CT: We often focus on the journey of the Mayflower, but your book is called the Journey to the Mayflower. Why is that?

Stephen: For me, the real story is this underground movement in England that was driven eventually to the Mayflower, the ship that sailed to New England. But it was an awful lot of work just to get to that point and, as I said earlier, the Mayflower was actually their fourth attempt at settling in North America.

You have to remember that they were based in the Netherlands and so they had to send people to England to try and sort all these things out, like getting permission, getting land etc. There was all the paperwork to sort out and of course they had to be very subtle about it; they wanted to be honest in their witness but at the same time not let on how radical they were, because they wanted the government’s support in joining the settlement in Virginia. This settlement was already established; if they had landed there as originally intended, they would have been joining an officially recognised colonial enterprise.

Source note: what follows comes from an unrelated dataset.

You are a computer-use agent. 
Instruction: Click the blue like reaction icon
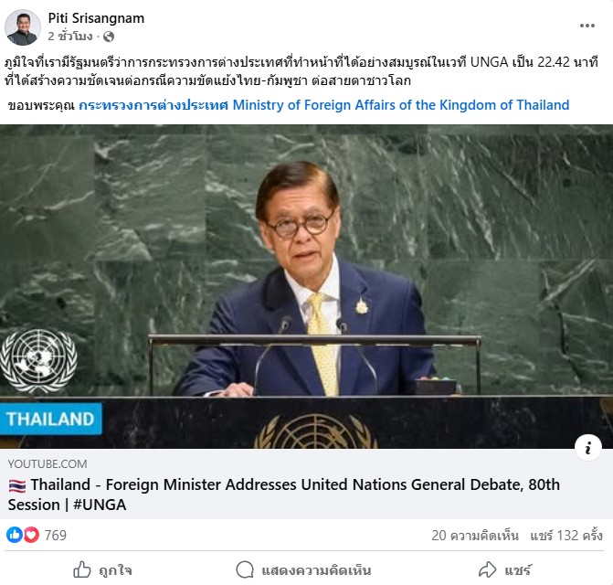coord(15,535)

It was by accident and bad weather that they ended up in New England, where there was no English settlement at all and they just had to work it out for themselves. That’s why they were so independent and have gone down in American history, because it wasn’t an English government enterprise; it was the real Puritan spirit. They were out there on their own.

CT: In order to sail to the New World, they needed the help of investors. Why was that?

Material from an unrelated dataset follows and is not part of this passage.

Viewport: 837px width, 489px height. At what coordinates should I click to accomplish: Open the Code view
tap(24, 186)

Stephen: These were not people who could afford to buy their own ship. It was just too expensive. Of course, to settle in North America, you’ve got to take a lot of stuff with you that you’re not going to find waiting for you on your arrival, like tools and weapons. That all costs money, so they needed the investment bankers of their day to put money into the enterprise.

That meant in theory being tied to these investors and working for them for however many years so that they would see a return on their investment, so sending back things like furs, skins, wood and any crops they could grow. That was supposed to be how it worked but, as I said, they ended up in New England sort of doing their own thing and having to start everything from scratch.

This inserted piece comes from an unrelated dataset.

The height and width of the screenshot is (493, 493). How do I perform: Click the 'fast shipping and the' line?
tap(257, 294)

CT: Every step of the way, being a Puritan seems to have come at enormous personal cost. They seem to have been an incredibly determined group of people.

Stephen: Yes, and I think it’s really important to understand something that’s often missed out in this story: absolutely central to understanding what they did is that they believed they were called by God and were being led to the promised land.

They believed they, as the people of God, were the new children of Israel. They looked to the Bible to see the patterns in how God dealt with Israel in order to understand their own lives, and that was why they left England for the Netherlands. They did that in the belief that God was calling them out of Egypt – out of England, this land of cruelty and slavery – across the sea to a new life.

In the end, the Netherlands didn’t turn out to be much of a promised land for them; life was really hard there. That’s when they thought about the Exodus story a bit more and how after Israel came out of Egypt, they had the 40 years in the wilderness. They decided that was where they were now in their own lives. They had left England – Egypt – and were in the wilderness, and that meant God still had another journey in store for them. So they crossed the Atlantic in the conviction that God was leading them on.

It’s hard to overstate just how crushing it would have been for them to go back to England because in the Exodus story the people who want to go back to Egypt were the ones who were turning their backs on God and his deliverance. They would have viewed returning to England like turning their back on their faith. They knew they had not reached the place God had in store for them; they couldn’t go back and yet they couldn’t stay where they were. 

So everything about their faith told them that God was leading them on, forwards, and even though it was a terrifying, dangerous, daunting journey to cross the Atlantic, they were convinced that it was God who was calling them to do it, to reach the promised land that God had in store for them.